Tuesday, February 1, 2011

Nerves

Five men carrying machine guns dressed in foreign military gear decided to come and pull me from my home in the middle of the night. I was taken in the dark of night to a place that looked like a waiting room and told to sit in a chair. They told me that I was going to go to prison. Not like the wonderful Americanized prisons, but a dark and creepy foreign one. I asked if I could at least tell my family what was going on. It was the middle of the night and they would be really scared and worried. They denied this request without hesitation. Miraculously, however, I was able to escape and get to my fearful family and tell them what was going on. I was there mere seconds before those machine gun armed men found me and quickly drug me back to the room. It was there that I had to sit and wait. I was told to wait to see if I was going to be a prisoner or would be released. I sat down angry, sad, and fearful for the worst. Waiting, waiting,waiting......I closed my eyes. I heard a beeping coming from one of the other rooms as I opened my eyes to see where the noise was coming from.......
I opened my eyes and realize that this horrific sequence of events was really only a DREAM.

And that folks is how I began this wonderful day!

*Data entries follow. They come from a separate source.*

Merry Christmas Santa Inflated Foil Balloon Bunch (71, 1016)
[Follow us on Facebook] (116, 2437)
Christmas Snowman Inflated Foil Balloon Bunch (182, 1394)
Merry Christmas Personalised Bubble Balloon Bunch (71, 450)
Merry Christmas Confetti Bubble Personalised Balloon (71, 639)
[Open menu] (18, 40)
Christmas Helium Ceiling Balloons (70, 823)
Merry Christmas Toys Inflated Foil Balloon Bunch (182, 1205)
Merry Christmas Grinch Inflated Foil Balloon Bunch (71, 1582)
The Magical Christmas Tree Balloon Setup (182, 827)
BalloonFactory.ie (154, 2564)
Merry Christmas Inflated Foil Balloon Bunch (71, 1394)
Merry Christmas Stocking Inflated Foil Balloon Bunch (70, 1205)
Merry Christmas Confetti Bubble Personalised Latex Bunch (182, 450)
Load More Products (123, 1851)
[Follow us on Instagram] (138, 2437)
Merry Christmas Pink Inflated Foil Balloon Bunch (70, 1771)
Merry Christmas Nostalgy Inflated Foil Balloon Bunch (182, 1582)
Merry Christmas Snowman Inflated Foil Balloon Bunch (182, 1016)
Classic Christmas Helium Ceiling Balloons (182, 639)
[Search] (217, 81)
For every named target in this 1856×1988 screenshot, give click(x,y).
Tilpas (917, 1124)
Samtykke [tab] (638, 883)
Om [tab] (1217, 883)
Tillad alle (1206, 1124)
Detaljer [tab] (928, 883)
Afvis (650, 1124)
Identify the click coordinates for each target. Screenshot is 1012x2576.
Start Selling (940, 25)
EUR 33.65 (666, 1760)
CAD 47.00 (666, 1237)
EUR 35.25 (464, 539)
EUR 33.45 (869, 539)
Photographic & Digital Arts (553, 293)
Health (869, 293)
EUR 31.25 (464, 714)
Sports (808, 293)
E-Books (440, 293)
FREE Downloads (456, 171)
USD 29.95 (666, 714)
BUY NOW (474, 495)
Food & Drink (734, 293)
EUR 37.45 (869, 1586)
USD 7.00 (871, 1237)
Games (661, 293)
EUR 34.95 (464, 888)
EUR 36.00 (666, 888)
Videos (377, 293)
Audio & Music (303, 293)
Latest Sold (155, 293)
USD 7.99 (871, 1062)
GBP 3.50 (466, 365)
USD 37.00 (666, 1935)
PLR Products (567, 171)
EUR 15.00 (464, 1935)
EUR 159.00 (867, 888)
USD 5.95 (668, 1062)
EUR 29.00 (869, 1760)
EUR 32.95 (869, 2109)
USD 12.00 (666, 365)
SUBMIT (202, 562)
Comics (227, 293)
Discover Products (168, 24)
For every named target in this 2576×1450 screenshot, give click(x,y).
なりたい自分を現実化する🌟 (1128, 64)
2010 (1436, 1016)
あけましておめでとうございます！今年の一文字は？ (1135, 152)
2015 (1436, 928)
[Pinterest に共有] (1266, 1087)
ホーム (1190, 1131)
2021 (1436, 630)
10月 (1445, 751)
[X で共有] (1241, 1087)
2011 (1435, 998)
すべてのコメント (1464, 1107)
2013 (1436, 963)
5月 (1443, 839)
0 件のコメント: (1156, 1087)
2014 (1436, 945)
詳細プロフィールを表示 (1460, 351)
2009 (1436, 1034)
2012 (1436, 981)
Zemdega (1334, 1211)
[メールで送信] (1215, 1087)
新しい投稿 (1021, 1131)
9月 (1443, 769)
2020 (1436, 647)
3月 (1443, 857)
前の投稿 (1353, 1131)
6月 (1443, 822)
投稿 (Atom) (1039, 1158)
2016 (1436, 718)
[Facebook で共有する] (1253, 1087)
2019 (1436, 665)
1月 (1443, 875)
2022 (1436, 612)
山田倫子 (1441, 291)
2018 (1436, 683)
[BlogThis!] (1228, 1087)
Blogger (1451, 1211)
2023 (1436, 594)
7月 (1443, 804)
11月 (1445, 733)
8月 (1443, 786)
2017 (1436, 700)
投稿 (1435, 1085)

I went to the doc today for my 6 month check up and I obviously (as you can see from my dream) was a little anxious! I waited patiently all morning and even made it in to the gym to burn off some nervous energy! The time came and blood was done. I waited another hour to hear the news. Lucky for me.....best news all day. I AM STILL CANCER FREE AFTER 6 MONTHS!!!! This really is the best thing that i have heard all day! Now off to work till 8:oo. Then maybe a nice celebratory glass of wine when I get home.
I am not really afraid to battle cancer again, but I really don't WANT to. It was not fun even though I may have played it out to be. It was exhausting and I didn't even realize that I was until I was done with treatment. I think we do what we have to do. This is no big secret. When your head runs your life amazing things are possible. I never realized how being positive really does CHANGE your life's path. I have experienced this first hand. It is so easy to slip back into old habits and thinking of the worst. Look at yesterday...I am not sure if I will ever be OK with these visits. I will try my best to look around and enjoy the ride rather than focus on the ups and downs that lie ahead. Live in the moment!

I am thankful yet again to wake up this morning to my daughters foot in my face and the alarm going off way too early! The nerves are for nothing on this beautiful day! I am still here and free of this mess, so for today that is all I need.